[Pointing entries for documents and screenshots]
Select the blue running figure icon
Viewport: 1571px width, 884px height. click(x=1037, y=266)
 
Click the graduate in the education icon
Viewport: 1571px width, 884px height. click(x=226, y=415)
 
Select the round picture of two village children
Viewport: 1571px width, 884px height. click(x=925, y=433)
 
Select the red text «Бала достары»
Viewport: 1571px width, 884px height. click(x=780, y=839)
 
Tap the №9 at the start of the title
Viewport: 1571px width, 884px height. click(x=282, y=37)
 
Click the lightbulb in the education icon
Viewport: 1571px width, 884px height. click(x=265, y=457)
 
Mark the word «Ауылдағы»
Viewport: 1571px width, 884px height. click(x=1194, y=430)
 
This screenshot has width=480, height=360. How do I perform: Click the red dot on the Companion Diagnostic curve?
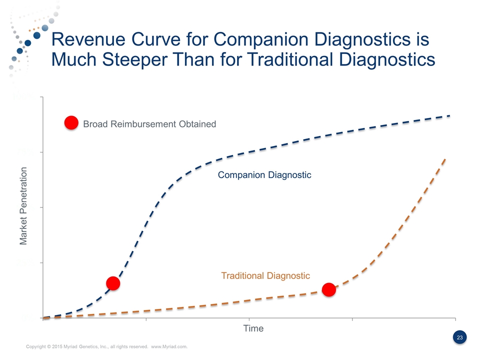pos(113,283)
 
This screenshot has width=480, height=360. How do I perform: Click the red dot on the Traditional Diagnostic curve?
pos(328,290)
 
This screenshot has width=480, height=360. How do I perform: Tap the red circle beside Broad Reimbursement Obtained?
pos(72,123)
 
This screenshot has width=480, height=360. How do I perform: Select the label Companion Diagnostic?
pos(264,175)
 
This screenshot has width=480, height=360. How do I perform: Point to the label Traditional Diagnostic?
pos(266,276)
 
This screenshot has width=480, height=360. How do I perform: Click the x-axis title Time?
pos(253,328)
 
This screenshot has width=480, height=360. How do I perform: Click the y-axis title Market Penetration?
pos(24,207)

§ YOUR OBJECTIVE:
Reproduce all of the records above word for word, omitting the pictures.

§ SOLUTION FOR THIS PROBLEM:
Select the blue running figure icon
Viewport: 1571px width, 884px height. click(x=1037, y=266)
 
Click the graduate in the education icon
Viewport: 1571px width, 884px height. click(x=226, y=415)
 
Select the round picture of two village children
Viewport: 1571px width, 884px height. click(x=925, y=433)
 
Select the red text «Бала достары»
Viewport: 1571px width, 884px height. click(x=780, y=839)
 
Tap the №9 at the start of the title
Viewport: 1571px width, 884px height. click(x=282, y=37)
 
Click the lightbulb in the education icon
Viewport: 1571px width, 884px height. click(x=265, y=457)
 
Mark the word «Ауылдағы»
Viewport: 1571px width, 884px height. click(x=1194, y=430)
 
This screenshot has width=480, height=360. How do I perform: Click the red dot on the Companion Diagnostic curve?
pos(113,283)
 
This screenshot has width=480, height=360. How do I perform: Click the red dot on the Traditional Diagnostic curve?
pos(328,290)
 
This screenshot has width=480, height=360. How do I perform: Tap the red circle beside Broad Reimbursement Obtained?
pos(72,123)
 
This screenshot has width=480, height=360. How do I perform: Select the label Companion Diagnostic?
pos(264,175)
 
This screenshot has width=480, height=360. How do I perform: Point to the label Traditional Diagnostic?
pos(266,276)
 
This screenshot has width=480, height=360. How do I perform: Click the x-axis title Time?
pos(253,328)
 
This screenshot has width=480, height=360. How do I perform: Click the y-axis title Market Penetration?
pos(24,207)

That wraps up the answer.